_WORKING DATA:_
================================

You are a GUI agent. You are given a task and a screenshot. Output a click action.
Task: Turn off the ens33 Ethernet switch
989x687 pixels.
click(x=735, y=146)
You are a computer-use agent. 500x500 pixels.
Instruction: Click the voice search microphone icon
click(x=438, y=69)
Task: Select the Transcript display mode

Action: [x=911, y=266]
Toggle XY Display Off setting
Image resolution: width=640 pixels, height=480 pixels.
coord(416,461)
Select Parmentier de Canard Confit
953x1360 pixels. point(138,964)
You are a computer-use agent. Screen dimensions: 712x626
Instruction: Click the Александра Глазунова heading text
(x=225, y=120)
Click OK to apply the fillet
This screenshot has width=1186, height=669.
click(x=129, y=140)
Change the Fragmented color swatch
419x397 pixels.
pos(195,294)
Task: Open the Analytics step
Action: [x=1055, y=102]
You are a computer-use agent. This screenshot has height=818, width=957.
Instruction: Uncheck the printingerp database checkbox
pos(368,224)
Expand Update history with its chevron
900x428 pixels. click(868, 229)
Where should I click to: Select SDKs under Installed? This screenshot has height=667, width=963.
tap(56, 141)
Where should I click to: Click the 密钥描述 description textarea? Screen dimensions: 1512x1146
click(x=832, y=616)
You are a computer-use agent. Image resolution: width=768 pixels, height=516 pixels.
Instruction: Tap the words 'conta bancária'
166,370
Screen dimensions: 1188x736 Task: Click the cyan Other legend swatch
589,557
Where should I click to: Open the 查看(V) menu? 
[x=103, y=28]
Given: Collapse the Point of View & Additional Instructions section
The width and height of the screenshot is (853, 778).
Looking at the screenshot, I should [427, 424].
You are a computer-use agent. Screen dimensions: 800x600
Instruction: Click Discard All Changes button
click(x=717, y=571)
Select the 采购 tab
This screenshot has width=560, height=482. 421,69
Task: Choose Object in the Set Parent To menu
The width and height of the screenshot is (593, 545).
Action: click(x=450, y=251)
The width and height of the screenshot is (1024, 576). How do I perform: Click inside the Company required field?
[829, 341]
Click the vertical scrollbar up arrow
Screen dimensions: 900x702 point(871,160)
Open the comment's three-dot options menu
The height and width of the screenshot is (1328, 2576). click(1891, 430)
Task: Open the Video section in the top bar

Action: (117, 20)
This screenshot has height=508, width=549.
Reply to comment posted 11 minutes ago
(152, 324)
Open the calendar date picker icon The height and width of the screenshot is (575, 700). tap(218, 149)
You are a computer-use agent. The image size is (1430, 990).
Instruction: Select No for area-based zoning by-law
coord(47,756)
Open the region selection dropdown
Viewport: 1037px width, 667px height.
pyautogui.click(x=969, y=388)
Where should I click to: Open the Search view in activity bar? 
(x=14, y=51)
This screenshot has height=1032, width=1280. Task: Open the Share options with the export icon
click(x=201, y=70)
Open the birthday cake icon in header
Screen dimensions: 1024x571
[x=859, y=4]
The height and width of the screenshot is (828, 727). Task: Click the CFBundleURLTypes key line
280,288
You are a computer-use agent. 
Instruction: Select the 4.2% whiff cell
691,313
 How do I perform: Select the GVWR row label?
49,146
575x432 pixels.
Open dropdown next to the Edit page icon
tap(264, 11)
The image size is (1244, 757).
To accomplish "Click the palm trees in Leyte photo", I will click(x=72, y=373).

================================

_INSTRUCTION:_ Copy all of the data above word for word, without changing anything.

_TASK ANSWER:_
You are a GUI agent. You are given a task and a screenshot. Output a click action.
Task: Turn off the ens33 Ethernet switch
989x687 pixels.
click(x=735, y=146)
You are a computer-use agent. 500x500 pixels.
Instruction: Click the voice search microphone icon
click(x=438, y=69)
Task: Select the Transcript display mode

Action: [x=911, y=266]
Toggle XY Display Off setting
Image resolution: width=640 pixels, height=480 pixels.
coord(416,461)
Select Parmentier de Canard Confit
953x1360 pixels. point(138,964)
You are a computer-use agent. Screen dimensions: 712x626
Instruction: Click the Александра Глазунова heading text
(x=225, y=120)
Click OK to apply the fillet
This screenshot has width=1186, height=669.
click(x=129, y=140)
Change the Fragmented color swatch
419x397 pixels.
pos(195,294)
Task: Open the Analytics step
Action: [x=1055, y=102]
You are a computer-use agent. This screenshot has height=818, width=957.
Instruction: Uncheck the printingerp database checkbox
pos(368,224)
Expand Update history with its chevron
900x428 pixels. click(868, 229)
Where should I click to: Select SDKs under Installed? This screenshot has height=667, width=963.
tap(56, 141)
Where should I click to: Click the 密钥描述 description textarea? Screen dimensions: 1512x1146
click(x=832, y=616)
You are a computer-use agent. Image resolution: width=768 pixels, height=516 pixels.
Instruction: Tap the words 'conta bancária'
166,370
Screen dimensions: 1188x736 Task: Click the cyan Other legend swatch
589,557
Where should I click to: Open the 查看(V) menu? 
[x=103, y=28]
Given: Collapse the Point of View & Additional Instructions section
The width and height of the screenshot is (853, 778).
Looking at the screenshot, I should [427, 424].
You are a computer-use agent. Screen dimensions: 800x600
Instruction: Click Discard All Changes button
click(x=717, y=571)
Select the 采购 tab
This screenshot has width=560, height=482. 421,69
Task: Choose Object in the Set Parent To menu
The width and height of the screenshot is (593, 545).
Action: click(x=450, y=251)
The width and height of the screenshot is (1024, 576). How do I perform: Click inside the Company required field?
[829, 341]
Click the vertical scrollbar up arrow
Screen dimensions: 900x702 point(871,160)
Open the comment's three-dot options menu
The height and width of the screenshot is (1328, 2576). click(1891, 430)
Task: Open the Video section in the top bar

Action: (117, 20)
This screenshot has height=508, width=549.
Reply to comment posted 11 minutes ago
(152, 324)
Open the calendar date picker icon The height and width of the screenshot is (575, 700). tap(218, 149)
You are a computer-use agent. The image size is (1430, 990).
Instruction: Select No for area-based zoning by-law
coord(47,756)
Open the region selection dropdown
Viewport: 1037px width, 667px height.
pyautogui.click(x=969, y=388)
Where should I click to: Open the Search view in activity bar? 
(x=14, y=51)
This screenshot has height=1032, width=1280. Task: Open the Share options with the export icon
click(x=201, y=70)
Open the birthday cake icon in header
Screen dimensions: 1024x571
[x=859, y=4]
The height and width of the screenshot is (828, 727). Task: Click the CFBundleURLTypes key line
280,288
You are a computer-use agent. 
Instruction: Select the 4.2% whiff cell
691,313
 How do I perform: Select the GVWR row label?
49,146
575x432 pixels.
Open dropdown next to the Edit page icon
tap(264, 11)
The image size is (1244, 757).
To accomplish "Click the palm trees in Leyte photo", I will click(x=72, y=373).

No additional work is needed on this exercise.